--- DATA EXTRACTS ---

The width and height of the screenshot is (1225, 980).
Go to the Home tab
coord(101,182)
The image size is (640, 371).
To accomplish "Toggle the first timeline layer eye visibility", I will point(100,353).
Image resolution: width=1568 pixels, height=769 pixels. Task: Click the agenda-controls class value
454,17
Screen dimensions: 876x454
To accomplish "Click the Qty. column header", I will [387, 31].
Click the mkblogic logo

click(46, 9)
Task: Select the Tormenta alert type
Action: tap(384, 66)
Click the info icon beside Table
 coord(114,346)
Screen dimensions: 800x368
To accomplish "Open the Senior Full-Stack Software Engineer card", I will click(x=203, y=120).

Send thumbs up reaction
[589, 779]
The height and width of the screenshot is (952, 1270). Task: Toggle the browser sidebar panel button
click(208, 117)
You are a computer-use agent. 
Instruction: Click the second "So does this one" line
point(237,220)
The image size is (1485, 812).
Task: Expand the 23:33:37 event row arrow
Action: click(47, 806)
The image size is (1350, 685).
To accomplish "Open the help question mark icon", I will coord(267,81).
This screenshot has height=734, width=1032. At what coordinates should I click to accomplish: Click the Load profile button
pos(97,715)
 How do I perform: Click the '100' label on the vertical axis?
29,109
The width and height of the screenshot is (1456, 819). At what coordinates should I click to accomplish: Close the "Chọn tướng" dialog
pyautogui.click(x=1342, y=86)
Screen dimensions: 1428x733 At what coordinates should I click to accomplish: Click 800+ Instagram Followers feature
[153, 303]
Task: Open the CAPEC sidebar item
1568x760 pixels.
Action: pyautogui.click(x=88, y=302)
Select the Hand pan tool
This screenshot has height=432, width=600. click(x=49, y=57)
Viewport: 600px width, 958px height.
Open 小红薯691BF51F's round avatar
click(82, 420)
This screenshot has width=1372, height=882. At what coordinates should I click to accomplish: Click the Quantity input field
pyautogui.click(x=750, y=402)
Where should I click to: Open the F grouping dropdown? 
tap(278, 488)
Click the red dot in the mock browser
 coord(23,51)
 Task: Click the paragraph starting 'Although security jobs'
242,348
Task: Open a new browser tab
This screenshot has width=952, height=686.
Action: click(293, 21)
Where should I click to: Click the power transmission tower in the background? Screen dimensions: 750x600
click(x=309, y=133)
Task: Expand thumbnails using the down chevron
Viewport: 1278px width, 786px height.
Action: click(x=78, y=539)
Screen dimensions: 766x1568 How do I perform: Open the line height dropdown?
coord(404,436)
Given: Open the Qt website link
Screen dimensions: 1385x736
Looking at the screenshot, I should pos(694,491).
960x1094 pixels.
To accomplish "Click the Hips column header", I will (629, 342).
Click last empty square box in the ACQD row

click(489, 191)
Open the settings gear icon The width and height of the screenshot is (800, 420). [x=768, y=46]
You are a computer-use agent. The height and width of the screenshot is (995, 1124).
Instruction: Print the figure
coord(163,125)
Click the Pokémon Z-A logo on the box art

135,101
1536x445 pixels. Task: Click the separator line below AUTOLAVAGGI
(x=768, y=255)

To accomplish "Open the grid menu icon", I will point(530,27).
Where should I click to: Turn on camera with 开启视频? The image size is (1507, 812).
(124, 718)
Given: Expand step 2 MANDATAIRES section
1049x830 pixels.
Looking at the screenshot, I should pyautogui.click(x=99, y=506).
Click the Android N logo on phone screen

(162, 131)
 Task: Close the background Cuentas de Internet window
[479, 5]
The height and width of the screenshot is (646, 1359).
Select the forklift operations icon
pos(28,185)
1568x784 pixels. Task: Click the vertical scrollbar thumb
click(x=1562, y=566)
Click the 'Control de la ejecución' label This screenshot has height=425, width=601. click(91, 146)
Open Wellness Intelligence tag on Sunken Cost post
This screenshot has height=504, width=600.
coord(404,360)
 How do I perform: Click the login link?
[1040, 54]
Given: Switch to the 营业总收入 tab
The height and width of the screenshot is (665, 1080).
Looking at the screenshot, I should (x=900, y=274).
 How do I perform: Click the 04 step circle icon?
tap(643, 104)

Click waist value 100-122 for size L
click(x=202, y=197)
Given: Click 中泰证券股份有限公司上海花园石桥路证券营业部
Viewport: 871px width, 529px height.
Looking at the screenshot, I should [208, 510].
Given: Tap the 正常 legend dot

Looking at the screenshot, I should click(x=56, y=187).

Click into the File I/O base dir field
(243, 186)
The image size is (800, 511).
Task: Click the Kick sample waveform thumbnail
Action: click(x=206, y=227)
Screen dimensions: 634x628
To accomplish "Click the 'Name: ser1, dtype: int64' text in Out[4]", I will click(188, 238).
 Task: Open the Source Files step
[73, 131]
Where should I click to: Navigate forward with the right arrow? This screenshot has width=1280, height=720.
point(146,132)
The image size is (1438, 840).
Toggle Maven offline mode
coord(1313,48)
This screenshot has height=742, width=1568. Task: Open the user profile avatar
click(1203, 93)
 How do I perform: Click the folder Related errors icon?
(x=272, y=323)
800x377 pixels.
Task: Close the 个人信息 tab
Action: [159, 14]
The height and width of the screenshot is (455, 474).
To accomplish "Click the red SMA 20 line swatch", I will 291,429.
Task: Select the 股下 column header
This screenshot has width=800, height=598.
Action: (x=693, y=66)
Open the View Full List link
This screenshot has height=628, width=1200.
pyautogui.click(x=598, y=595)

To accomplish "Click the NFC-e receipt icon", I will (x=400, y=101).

---

**THE PROBLEM:**
In full and verbatim, transcribe the data.

**RESPONSE BOX:**
The width and height of the screenshot is (1225, 980).
Go to the Home tab
coord(101,182)
The image size is (640, 371).
To accomplish "Toggle the first timeline layer eye visibility", I will point(100,353).
Image resolution: width=1568 pixels, height=769 pixels. Task: Click the agenda-controls class value
454,17
Screen dimensions: 876x454
To accomplish "Click the Qty. column header", I will [387, 31].
Click the mkblogic logo

click(46, 9)
Task: Select the Tormenta alert type
Action: tap(384, 66)
Click the info icon beside Table
 coord(114,346)
Screen dimensions: 800x368
To accomplish "Open the Senior Full-Stack Software Engineer card", I will click(x=203, y=120).

Send thumbs up reaction
[589, 779]
The height and width of the screenshot is (952, 1270). Task: Toggle the browser sidebar panel button
click(208, 117)
You are a computer-use agent. 
Instruction: Click the second "So does this one" line
point(237,220)
The image size is (1485, 812).
Task: Expand the 23:33:37 event row arrow
Action: click(47, 806)
The image size is (1350, 685).
To accomplish "Open the help question mark icon", I will coord(267,81).
This screenshot has height=734, width=1032. At what coordinates should I click to accomplish: Click the Load profile button
pos(97,715)
 How do I perform: Click the '100' label on the vertical axis?
29,109
The width and height of the screenshot is (1456, 819). At what coordinates should I click to accomplish: Close the "Chọn tướng" dialog
pyautogui.click(x=1342, y=86)
Screen dimensions: 1428x733 At what coordinates should I click to accomplish: Click 800+ Instagram Followers feature
[153, 303]
Task: Open the CAPEC sidebar item
1568x760 pixels.
Action: pyautogui.click(x=88, y=302)
Select the Hand pan tool
This screenshot has height=432, width=600. click(x=49, y=57)
Viewport: 600px width, 958px height.
Open 小红薯691BF51F's round avatar
click(82, 420)
This screenshot has width=1372, height=882. At what coordinates should I click to accomplish: Click the Quantity input field
pyautogui.click(x=750, y=402)
Where should I click to: Open the F grouping dropdown? 
tap(278, 488)
Click the red dot in the mock browser
 coord(23,51)
 Task: Click the paragraph starting 'Although security jobs'
242,348
Task: Open a new browser tab
This screenshot has width=952, height=686.
Action: click(293, 21)
Where should I click to: Click the power transmission tower in the background? Screen dimensions: 750x600
click(x=309, y=133)
Task: Expand thumbnails using the down chevron
Viewport: 1278px width, 786px height.
Action: click(x=78, y=539)
Screen dimensions: 766x1568 How do I perform: Open the line height dropdown?
coord(404,436)
Given: Open the Qt website link
Screen dimensions: 1385x736
Looking at the screenshot, I should pos(694,491).
960x1094 pixels.
To accomplish "Click the Hips column header", I will (629, 342).
Click last empty square box in the ACQD row

click(489, 191)
Open the settings gear icon The width and height of the screenshot is (800, 420). [x=768, y=46]
You are a computer-use agent. The height and width of the screenshot is (995, 1124).
Instruction: Print the figure
coord(163,125)
Click the Pokémon Z-A logo on the box art

135,101
1536x445 pixels. Task: Click the separator line below AUTOLAVAGGI
(x=768, y=255)

To accomplish "Open the grid menu icon", I will point(530,27).
Where should I click to: Turn on camera with 开启视频? The image size is (1507, 812).
(124, 718)
Given: Expand step 2 MANDATAIRES section
1049x830 pixels.
Looking at the screenshot, I should pyautogui.click(x=99, y=506).
Click the Android N logo on phone screen

(162, 131)
 Task: Close the background Cuentas de Internet window
[479, 5]
The height and width of the screenshot is (646, 1359).
Select the forklift operations icon
pos(28,185)
1568x784 pixels. Task: Click the vertical scrollbar thumb
click(x=1562, y=566)
Click the 'Control de la ejecución' label This screenshot has height=425, width=601. click(91, 146)
Open Wellness Intelligence tag on Sunken Cost post
This screenshot has height=504, width=600.
coord(404,360)
 How do I perform: Click the login link?
[1040, 54]
Given: Switch to the 营业总收入 tab
The height and width of the screenshot is (665, 1080).
Looking at the screenshot, I should (x=900, y=274).
 How do I perform: Click the 04 step circle icon?
tap(643, 104)

Click waist value 100-122 for size L
click(x=202, y=197)
Given: Click 中泰证券股份有限公司上海花园石桥路证券营业部
Viewport: 871px width, 529px height.
Looking at the screenshot, I should [208, 510].
Given: Tap the 正常 legend dot

Looking at the screenshot, I should click(x=56, y=187).

Click into the File I/O base dir field
(243, 186)
The image size is (800, 511).
Task: Click the Kick sample waveform thumbnail
Action: click(x=206, y=227)
Screen dimensions: 634x628
To accomplish "Click the 'Name: ser1, dtype: int64' text in Out[4]", I will click(188, 238).
 Task: Open the Source Files step
[73, 131]
Where should I click to: Navigate forward with the right arrow? This screenshot has width=1280, height=720.
point(146,132)
The image size is (1438, 840).
Toggle Maven offline mode
coord(1313,48)
This screenshot has height=742, width=1568. Task: Open the user profile avatar
click(1203, 93)
 How do I perform: Click the folder Related errors icon?
(x=272, y=323)
800x377 pixels.
Task: Close the 个人信息 tab
Action: [159, 14]
The height and width of the screenshot is (455, 474).
To accomplish "Click the red SMA 20 line swatch", I will 291,429.
Task: Select the 股下 column header
This screenshot has width=800, height=598.
Action: (x=693, y=66)
Open the View Full List link
This screenshot has height=628, width=1200.
pyautogui.click(x=598, y=595)

To accomplish "Click the NFC-e receipt icon", I will (x=400, y=101).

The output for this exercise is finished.